Beware of technology and its substituting qualities. Observant musician Emma Lee Moss (Emmy The Great) has already demonstrated a skill for examining things. Initially evident in her question-mark jammed musical diaries (First Love and Virtue), this has subsequently aided her in writing articles for cultural websites The Guardian and Noisey. Referencing childhood pop culture (TV series Friends and pop group S Club 7), showing a knowledge of literature (Romeo and Juliet), to influential personal icons such as poet Sylvia Plath (‘Sylvia’) is a journalistic attribute. On third album Second Love, however, Moss’s mnemonic observations dwell into the ominous future of emotion being handicapped by the growing reliance upon machines.

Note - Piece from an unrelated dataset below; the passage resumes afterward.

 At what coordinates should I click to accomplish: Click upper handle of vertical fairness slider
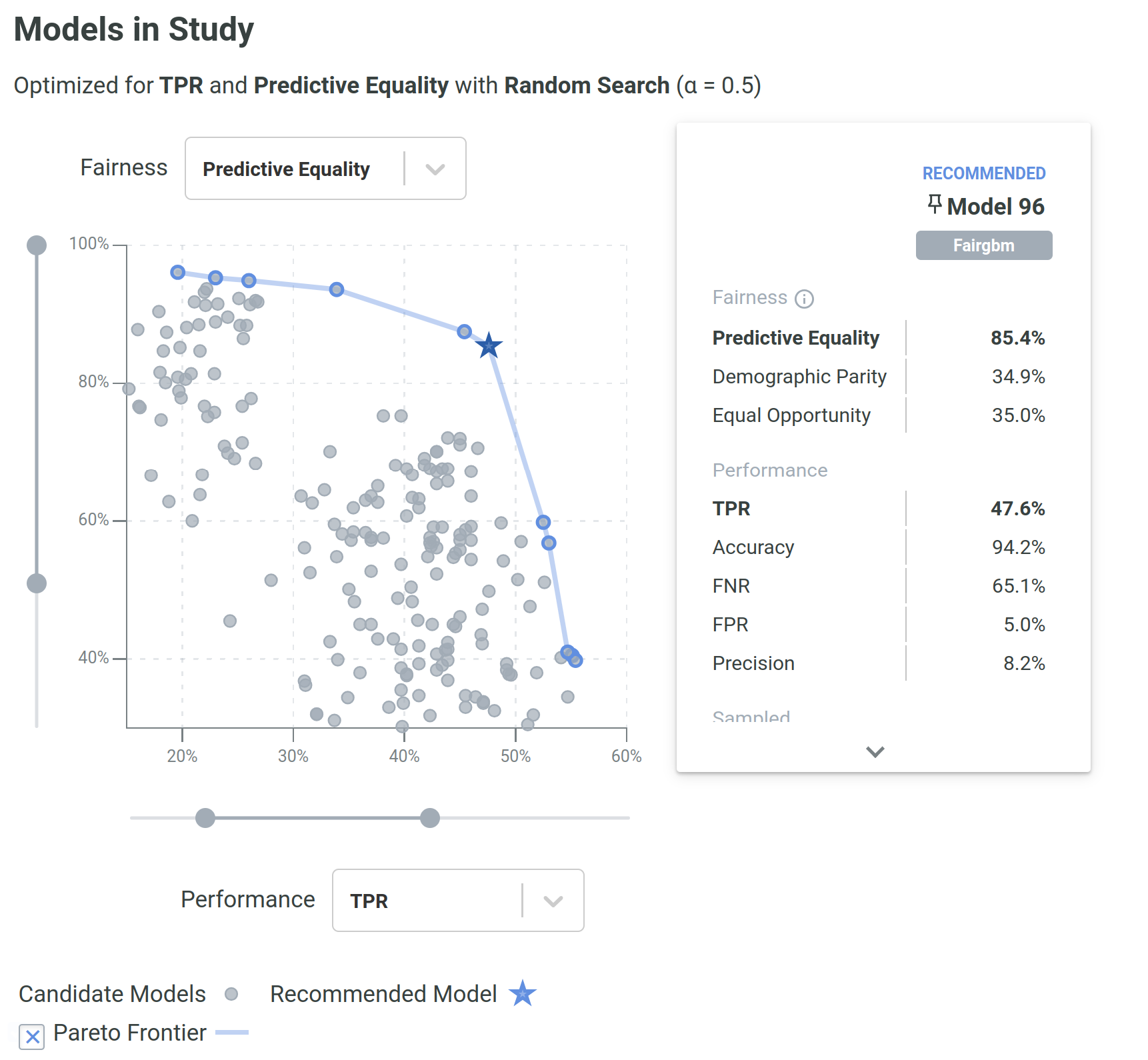point(37,245)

A winter-coloured hologram of Moss efficiently fronts this concept. Making an appearance on the front cover of preceding EP S, in the music video for single ‘Swimming Pool’ and performing safety demonstration movements on the official Emmy The Great website. It could act as a commentary on the possibilities of live performance, where acts could regularly live on beyond the grave through a digital doppelgänger – something already experimented with 2Pac and Michael Jackson. Furthermore on what Moss calls a “bio-mechanical ballad” ‘Algorithm’, a software program automatically constructs a music video for Moss after being fed with promo inspiration. Although, the fact that the video is a haphazard mess lacking cohesive emotion shows technology’s faults and won’t make filmmakers fear for their jobs.

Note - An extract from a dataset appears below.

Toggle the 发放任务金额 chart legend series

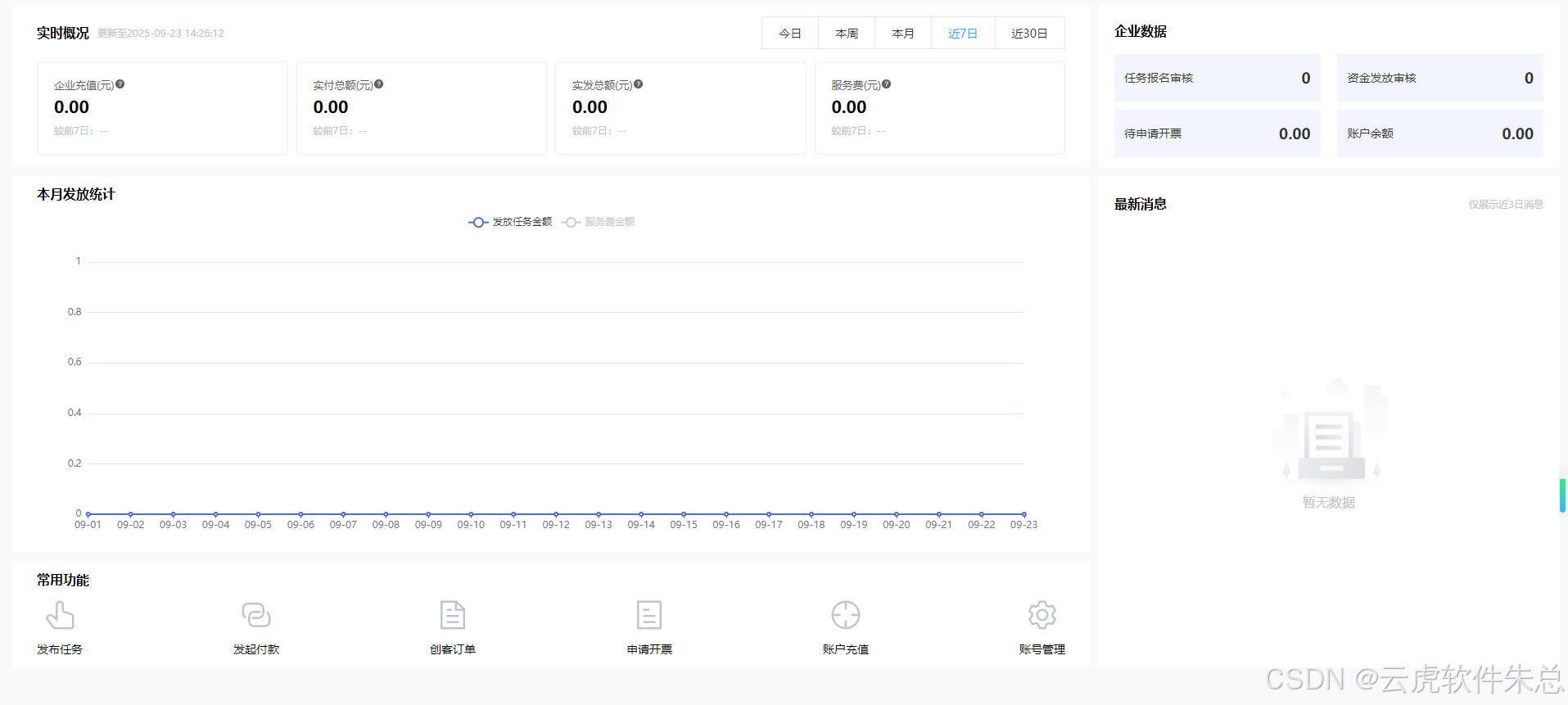click(510, 222)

There’s a clever emptiness felt on the aforementioned ‘Swimming Pool’ through firstly the lyrics, which appear to be from the point of view of a hologram viewing the death of a “rich kid” but unable to copy human mourning. Furthermore via the spacious minimalism of the instrumental (echoey knocks, fluttery harp, and trademark shakers), which leaves the ghostly backing vocals and the duet between Moss and Wild Beasts bassist Tom Fleming at the forefront. To add weight to this vibe, Moss manipulates her vocals to occasionally stutter like a scratched compact disc (‘Constantly’, ‘Shadowlands’), to sound like a robot wired by The Buggles (‘Phoenixes’) and jumps on board with the female to male automatic deepening (‘Lost In You’).
A gifted songwriter, Moss communicates her techno-phobic anxiety. Fearing for her sanity on `Social Halo` and the laptop glowing insular of others on ‘Constantly’. On the internet-termed ‘Hyperlink’, Moss comments on modern cafes that contain “all those people tapping keys when once they would read magazines“, as sound clips snake their way through like annoying pop up banners from clickbait. A testament to the noise and distraction that an overload of information brings to modern society with Moss proclaiming that “love is the answer” to the chaos. A solution that would be more powerful, if it wasn`t for compatriot Savages megaphoning this idea back in January on Adore Life. Although, Emmy The Great has a history of borrowing lyrics for playful effect like on ‘First Love’ (Leonard Cohen’s ‘Hallelujah’), this might be purely bad timing. Still Emmy The Great’s conscientious plea for humanity and attentiveness to society is projected clearly.